Scottish Livingstone Hospital was built in 1933 by the United Free Church of Scotland. It opened the following year on 3 September, and Dr Sheppard was the first doctor. At the time, the hospital only held 20 beds. The hospital was run with the assistance of the London Missionary Society. The Scottish Livingstone Hospital worked well that the British Bechuanaland Protectorate government asked the United Free Church to assist them with opening another hospital in Kanye as a way to undermine the Seventh-Day Adventists. The Kanye hospital only lasted eight years.

==Facilities==
In order to combat the ongoing HIV/AIDS epidemic, the government opened a new hospital building in November 2007. The new building, built by Arup, hosts 350 beds and features high-tech heating and cooling systems.

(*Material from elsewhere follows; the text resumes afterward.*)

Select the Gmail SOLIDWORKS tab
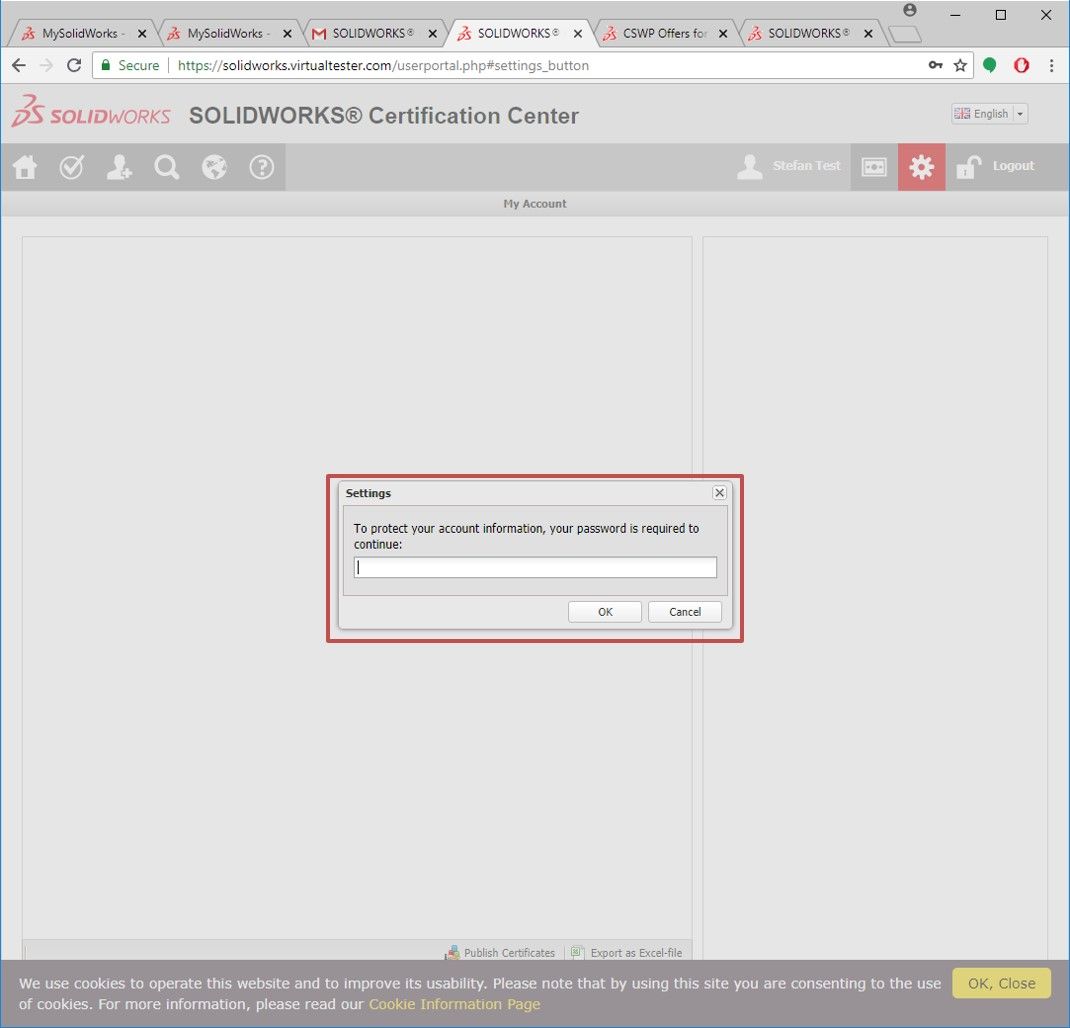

The hospital houses an Infections Disease Care Clinic that offers antiretroviral therapy. Most of the doctors speak only English while the patients speak mostly Setswana. Thus, medical care is usually given through a translator. The number of doctors and amount of medical equipment is limited: There is only one x-ray machine and no radiologist. There are long wait times to see a doctor, and the obstetrics department is mostly run by midwives. During the COVID-19 pandemic in Botswana, the Scottish Livingstone Hospital had to scale its services down due to overcrowding but set up their own dedicated COVID-19 unit.